_Brief_
No record may be left out; print them all verbatim.

_Exercise data_

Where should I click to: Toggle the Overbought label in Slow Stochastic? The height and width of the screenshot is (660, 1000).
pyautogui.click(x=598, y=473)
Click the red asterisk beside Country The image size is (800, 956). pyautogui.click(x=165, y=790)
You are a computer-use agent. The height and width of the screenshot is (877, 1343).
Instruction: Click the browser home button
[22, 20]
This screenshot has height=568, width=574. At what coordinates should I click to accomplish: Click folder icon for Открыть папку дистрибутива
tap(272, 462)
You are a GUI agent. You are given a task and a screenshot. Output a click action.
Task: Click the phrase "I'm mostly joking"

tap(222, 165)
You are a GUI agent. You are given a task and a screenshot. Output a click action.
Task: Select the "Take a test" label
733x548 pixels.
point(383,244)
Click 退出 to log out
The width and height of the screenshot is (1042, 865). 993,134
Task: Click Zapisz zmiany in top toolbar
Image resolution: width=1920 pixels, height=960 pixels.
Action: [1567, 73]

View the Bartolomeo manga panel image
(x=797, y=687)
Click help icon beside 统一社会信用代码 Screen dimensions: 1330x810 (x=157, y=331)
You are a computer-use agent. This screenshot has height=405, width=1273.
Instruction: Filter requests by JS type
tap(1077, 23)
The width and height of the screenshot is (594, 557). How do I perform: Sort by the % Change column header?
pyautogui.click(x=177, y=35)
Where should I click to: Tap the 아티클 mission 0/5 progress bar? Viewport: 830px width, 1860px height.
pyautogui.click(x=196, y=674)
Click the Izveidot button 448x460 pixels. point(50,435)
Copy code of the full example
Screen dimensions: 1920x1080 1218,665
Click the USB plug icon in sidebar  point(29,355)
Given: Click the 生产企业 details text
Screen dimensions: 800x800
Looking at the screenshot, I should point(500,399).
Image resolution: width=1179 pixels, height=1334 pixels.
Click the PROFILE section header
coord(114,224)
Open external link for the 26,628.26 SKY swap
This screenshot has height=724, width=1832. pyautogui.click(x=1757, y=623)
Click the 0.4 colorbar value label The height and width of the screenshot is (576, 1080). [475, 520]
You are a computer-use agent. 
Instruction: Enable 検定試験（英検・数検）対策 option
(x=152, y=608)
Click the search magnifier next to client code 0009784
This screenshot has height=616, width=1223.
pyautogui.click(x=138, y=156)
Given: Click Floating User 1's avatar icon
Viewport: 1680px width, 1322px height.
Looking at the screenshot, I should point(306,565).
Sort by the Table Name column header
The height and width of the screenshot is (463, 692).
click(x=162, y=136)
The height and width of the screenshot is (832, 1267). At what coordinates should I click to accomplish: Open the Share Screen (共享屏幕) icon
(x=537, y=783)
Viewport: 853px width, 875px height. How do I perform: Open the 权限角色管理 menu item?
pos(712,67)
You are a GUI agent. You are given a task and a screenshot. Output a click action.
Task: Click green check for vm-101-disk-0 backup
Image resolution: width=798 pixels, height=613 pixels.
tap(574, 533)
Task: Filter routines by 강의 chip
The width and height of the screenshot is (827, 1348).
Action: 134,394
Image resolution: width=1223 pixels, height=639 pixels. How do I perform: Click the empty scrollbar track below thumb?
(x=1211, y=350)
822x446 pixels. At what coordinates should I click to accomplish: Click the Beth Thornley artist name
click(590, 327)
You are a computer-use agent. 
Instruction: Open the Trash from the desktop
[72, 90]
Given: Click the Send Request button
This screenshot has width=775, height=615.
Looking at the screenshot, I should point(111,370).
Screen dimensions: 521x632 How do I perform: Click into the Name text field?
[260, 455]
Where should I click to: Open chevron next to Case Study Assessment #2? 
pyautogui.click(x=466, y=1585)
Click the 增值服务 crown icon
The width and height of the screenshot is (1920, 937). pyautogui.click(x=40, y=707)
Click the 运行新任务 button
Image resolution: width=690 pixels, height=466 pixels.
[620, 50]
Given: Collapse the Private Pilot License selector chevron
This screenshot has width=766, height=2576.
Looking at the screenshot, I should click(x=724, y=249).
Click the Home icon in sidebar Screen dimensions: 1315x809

_Exercise output_
Where should I click to: Toggle the Overbought label in Slow Stochastic? The height and width of the screenshot is (660, 1000).
pyautogui.click(x=598, y=473)
Click the red asterisk beside Country The image size is (800, 956). pyautogui.click(x=165, y=790)
You are a computer-use agent. The height and width of the screenshot is (877, 1343).
Instruction: Click the browser home button
[22, 20]
This screenshot has height=568, width=574. At what coordinates should I click to accomplish: Click folder icon for Открыть папку дистрибутива
tap(272, 462)
You are a GUI agent. You are given a task and a screenshot. Output a click action.
Task: Click the phrase "I'm mostly joking"

tap(222, 165)
You are a GUI agent. You are given a task and a screenshot. Output a click action.
Task: Select the "Take a test" label
733x548 pixels.
point(383,244)
Click 退出 to log out
The width and height of the screenshot is (1042, 865). 993,134
Task: Click Zapisz zmiany in top toolbar
Image resolution: width=1920 pixels, height=960 pixels.
Action: [1567, 73]

View the Bartolomeo manga panel image
(x=797, y=687)
Click help icon beside 统一社会信用代码 Screen dimensions: 1330x810 (x=157, y=331)
You are a computer-use agent. This screenshot has height=405, width=1273.
Instruction: Filter requests by JS type
tap(1077, 23)
The width and height of the screenshot is (594, 557). How do I perform: Sort by the % Change column header?
pyautogui.click(x=177, y=35)
Where should I click to: Tap the 아티클 mission 0/5 progress bar? Viewport: 830px width, 1860px height.
pyautogui.click(x=196, y=674)
Click the Izveidot button 448x460 pixels. point(50,435)
Copy code of the full example
Screen dimensions: 1920x1080 1218,665
Click the USB plug icon in sidebar  point(29,355)
Given: Click the 生产企业 details text
Screen dimensions: 800x800
Looking at the screenshot, I should point(500,399).
Image resolution: width=1179 pixels, height=1334 pixels.
Click the PROFILE section header
coord(114,224)
Open external link for the 26,628.26 SKY swap
This screenshot has height=724, width=1832. pyautogui.click(x=1757, y=623)
Click the 0.4 colorbar value label The height and width of the screenshot is (576, 1080). [475, 520]
You are a computer-use agent. 
Instruction: Enable 検定試験（英検・数検）対策 option
(x=152, y=608)
Click the search magnifier next to client code 0009784
This screenshot has height=616, width=1223.
pyautogui.click(x=138, y=156)
Given: Click Floating User 1's avatar icon
Viewport: 1680px width, 1322px height.
Looking at the screenshot, I should point(306,565).
Sort by the Table Name column header
The height and width of the screenshot is (463, 692).
click(x=162, y=136)
The height and width of the screenshot is (832, 1267). At what coordinates should I click to accomplish: Open the Share Screen (共享屏幕) icon
(x=537, y=783)
Viewport: 853px width, 875px height. How do I perform: Open the 权限角色管理 menu item?
pos(712,67)
You are a GUI agent. You are given a task and a screenshot. Output a click action.
Task: Click green check for vm-101-disk-0 backup
Image resolution: width=798 pixels, height=613 pixels.
tap(574, 533)
Task: Filter routines by 강의 chip
The width and height of the screenshot is (827, 1348).
Action: 134,394
Image resolution: width=1223 pixels, height=639 pixels. How do I perform: Click the empty scrollbar track below thumb?
(x=1211, y=350)
822x446 pixels. At what coordinates should I click to accomplish: Click the Beth Thornley artist name
click(590, 327)
You are a computer-use agent. 
Instruction: Open the Trash from the desktop
[72, 90]
Given: Click the Send Request button
This screenshot has width=775, height=615.
Looking at the screenshot, I should point(111,370).
Screen dimensions: 521x632 How do I perform: Click into the Name text field?
[260, 455]
Where should I click to: Open chevron next to Case Study Assessment #2? 
pyautogui.click(x=466, y=1585)
Click the 增值服务 crown icon
The width and height of the screenshot is (1920, 937). pyautogui.click(x=40, y=707)
Click the 运行新任务 button
Image resolution: width=690 pixels, height=466 pixels.
[620, 50]
Given: Collapse the Private Pilot License selector chevron
This screenshot has width=766, height=2576.
Looking at the screenshot, I should click(x=724, y=249).
Click the Home icon in sidebar Screen dimensions: 1315x809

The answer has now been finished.